▸ Work order
From the records below, transcribe only the lines running from the one with "Open the globe with cursor sidebar icon" through the one with "Viewport: 710px width, 400px height.". Keep both of those end lines.

Stored records
--------------------------------

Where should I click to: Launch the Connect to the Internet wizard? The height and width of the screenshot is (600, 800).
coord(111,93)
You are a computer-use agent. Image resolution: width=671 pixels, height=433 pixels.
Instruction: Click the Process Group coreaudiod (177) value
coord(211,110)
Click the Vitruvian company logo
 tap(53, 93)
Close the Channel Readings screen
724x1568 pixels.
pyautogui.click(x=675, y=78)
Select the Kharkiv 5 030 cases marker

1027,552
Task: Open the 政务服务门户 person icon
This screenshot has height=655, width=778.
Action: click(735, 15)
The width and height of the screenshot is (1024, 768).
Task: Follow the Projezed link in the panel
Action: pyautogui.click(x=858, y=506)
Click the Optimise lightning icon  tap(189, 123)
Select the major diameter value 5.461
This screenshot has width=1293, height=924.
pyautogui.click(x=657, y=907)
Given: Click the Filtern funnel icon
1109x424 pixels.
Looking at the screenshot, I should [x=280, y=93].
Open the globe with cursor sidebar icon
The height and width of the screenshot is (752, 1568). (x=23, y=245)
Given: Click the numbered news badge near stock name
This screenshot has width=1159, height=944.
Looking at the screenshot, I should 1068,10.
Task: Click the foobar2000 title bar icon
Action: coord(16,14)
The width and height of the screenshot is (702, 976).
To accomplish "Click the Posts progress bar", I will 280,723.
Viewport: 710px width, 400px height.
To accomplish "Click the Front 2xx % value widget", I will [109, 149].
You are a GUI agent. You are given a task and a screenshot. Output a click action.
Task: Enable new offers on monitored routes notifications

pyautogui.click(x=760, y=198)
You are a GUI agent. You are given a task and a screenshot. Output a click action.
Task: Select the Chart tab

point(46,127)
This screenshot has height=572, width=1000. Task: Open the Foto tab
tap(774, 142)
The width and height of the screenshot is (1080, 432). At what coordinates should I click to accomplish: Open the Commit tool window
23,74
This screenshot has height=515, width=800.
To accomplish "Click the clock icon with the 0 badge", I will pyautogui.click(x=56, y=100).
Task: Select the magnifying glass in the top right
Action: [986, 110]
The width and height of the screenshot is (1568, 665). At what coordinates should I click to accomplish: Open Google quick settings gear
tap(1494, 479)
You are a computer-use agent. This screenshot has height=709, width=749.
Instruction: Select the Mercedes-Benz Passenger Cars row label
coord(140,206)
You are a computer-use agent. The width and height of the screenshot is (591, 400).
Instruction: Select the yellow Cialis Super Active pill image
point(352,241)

--------------------------------

▸ Problem solution
Open the globe with cursor sidebar icon
The height and width of the screenshot is (752, 1568). (x=23, y=245)
Given: Click the numbered news badge near stock name
This screenshot has width=1159, height=944.
Looking at the screenshot, I should 1068,10.
Task: Click the foobar2000 title bar icon
Action: coord(16,14)
The width and height of the screenshot is (702, 976).
To accomplish "Click the Posts progress bar", I will 280,723.
Viewport: 710px width, 400px height.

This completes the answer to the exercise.